Biological constraints on neural network models of cognitive function

Neural network models have potential for improving our understanding of brain functions. In this Perspective, Pulvermuller and colleagues examine various aspects of such models that may need to be constrained to make them more neurobiologically realistic and therefore better tools for understanding brain function. Neural network models are potential tools for improving our understanding of complex brain functions. To address this goal, these models need to be neurobiologically realistic. However, although neural networks have advanced dramatically in recent years and even achieve human-like performance on complex perceptual and cognitive tasks, their similarity to aspects of brain anatomy and physiology is imperfect.
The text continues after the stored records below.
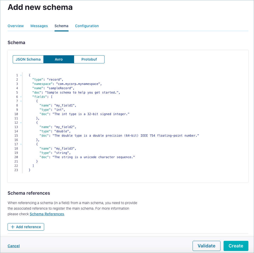Collapse the fields array on line 6
Screen dimensions: 254x253
click(21, 97)
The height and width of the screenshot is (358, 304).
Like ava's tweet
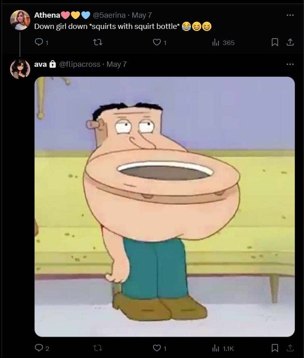[159, 348]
Here, we discuss different types of neural models, including localist, auto-associative, hetero-associative, deep and whole-brain networks, and identify aspects under which their biological plausibility can be improved. These aspects range from the choice of model neurons and of mechanisms of synaptic plasticity and learning to implementation of inhibition and control, along with neuroanatomical properties including areal structure and local and long-range connectivity. We highlight recent advances in developing biologically grounded cognitive theories and in mechanistically explaining, on the basis of these brain-constrained neural models, hitherto unaddressed issues regarding the nature, localization and ontogenetic and phylogenetic development of higher brain functions. In closing, we point to possible future clinical applications of brain-constrained modelling.